In 2023 the club was renamed Muhoroni Youth.

==History==

===Formation===
Wazito Football Club was formed in 2011 by the University of Nairobi soccer team and the alumni members of the soccer team. Experienced players mentor the students on career paths and life experiences. The network has created morally upright students who have got jobs upon graduation.

After training together with the students for some time the alumni members decided they could form one strong team to compete in the league. In order to build team identity, in the 2011 season, Wazito played in many friendlies against the league sides and participated in tournaments.
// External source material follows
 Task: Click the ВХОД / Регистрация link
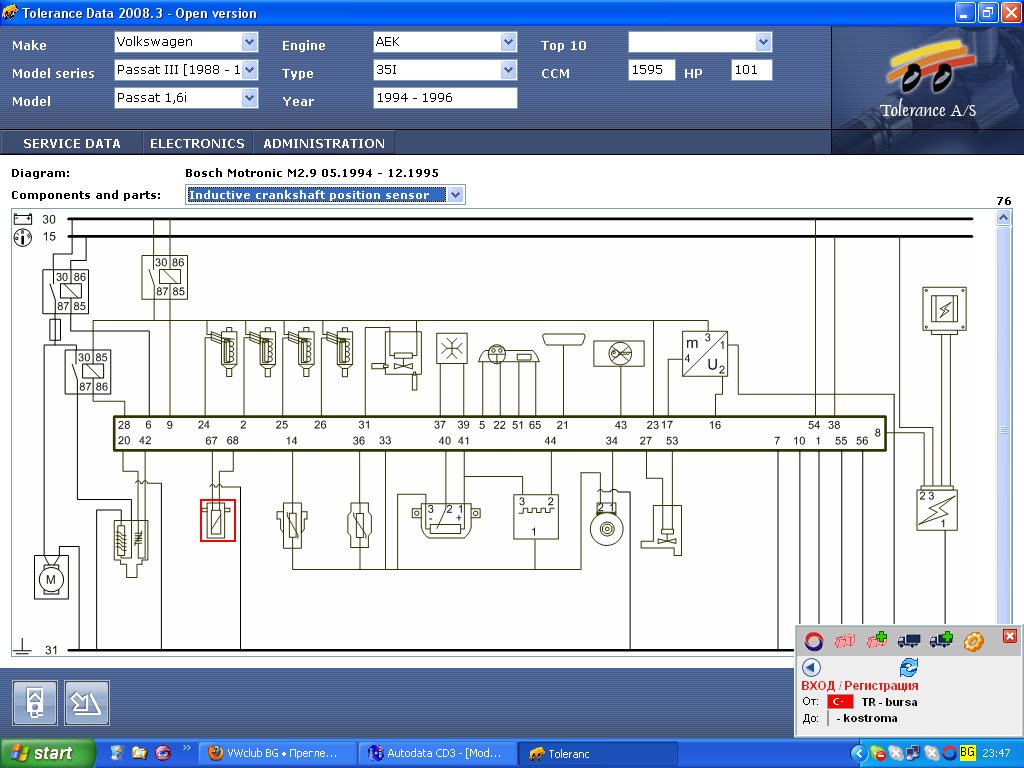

Wazito currently plays in the Kenyan Premier League, the first-tier league in the country.

===2012===
In 2012 Wazito debuted in the Nairobi County Champions League, a division of the sixth tier of the Kenyan Football League system. It was a good start for Wazito and they managed to win the league and be promoted to the Kenyan Regional Leagues.

===2013===
The Kenyan Regional Leagues was the next hurdle for Wazito. It was another good campaign and a nervy end to the season where Wazito edged off Kangemi United on penalties to emerge as the Kenyan Regional Leagues winners. This meant back-to-back league titles for Wazito and promotion to the FKF Division one.

===2014===
FKF Division one was a notch higher as it involved much international travel. However, with adequate preseason training and some new signings to beef up the squad it was another good campaign for Wazito. Wazito won the league convincingly and was crowned champions with two games to spare. The Kenyan National Super League was the next stop.

===2015===
In 2015, the club played in the National Super League, the third tier of the Football Kenya Federation (FKF) league. It was a tough league which also meant extensive travels throughout the country for the team. For the first time, the team did not win the league but came second after Kenya Police. This earned the two teams' promotions to the second-division league of FKF.

===2016===
The second-tier league was renamed National Super League (NSL) by the new Football Kenya Federation. Wazito was among 20 clubs that played in the league. It turned out to be the toughest league for the team. At the end of the season, Wazito ended at position 11 with 51 points. The club remained in the league for the 2017 season.

===2017===
Wazito FC earned a promotion to Kenyan Premier League for the first time in their history after finishing second in the National Super League. The team was under coach Frank Ouna.

===2018===
Wazito's stay in the top-flight was however short-lived as they were relegated at the end of their first season. They were however handed a boost when Swedish businessman Ricardo Badoer acquired the club and pumped money into the team. They acquired some of the best players in the country to help the team reenter the top tier.

===2019===
Wazito earned promotion back to the top league after winning the National Super League title.

===2020===
During the 2019/20 season that ended prematurely in March due to COVID-19, Wazito ended up finishing 13th in the FKF Premier League, although only 23 out of the 34 games were played.

===2021===
At the start of 2020/21 season, Wazito appointed experienced Francis Kimanzi as head coach. Kimanzi has severally handled the Kenyan national team and helped Kenya attain its best-ever FIFA ranking, 68 in 2008. Wazito attained its best-ever finish in the topflight. They finished in the ninth position with 45 points.

===2022===
Head coach Francis Kimanzi, his assistants Jeff Odongo and John Kamau, and the goalkeepers' coach Samuel Koko left the club. Youth team head coach Fred Ambani assumed first-team duties in the interim.

===2023===

The name change to Muhoroni Youth occurred and the club remained in the Premier League under the new name.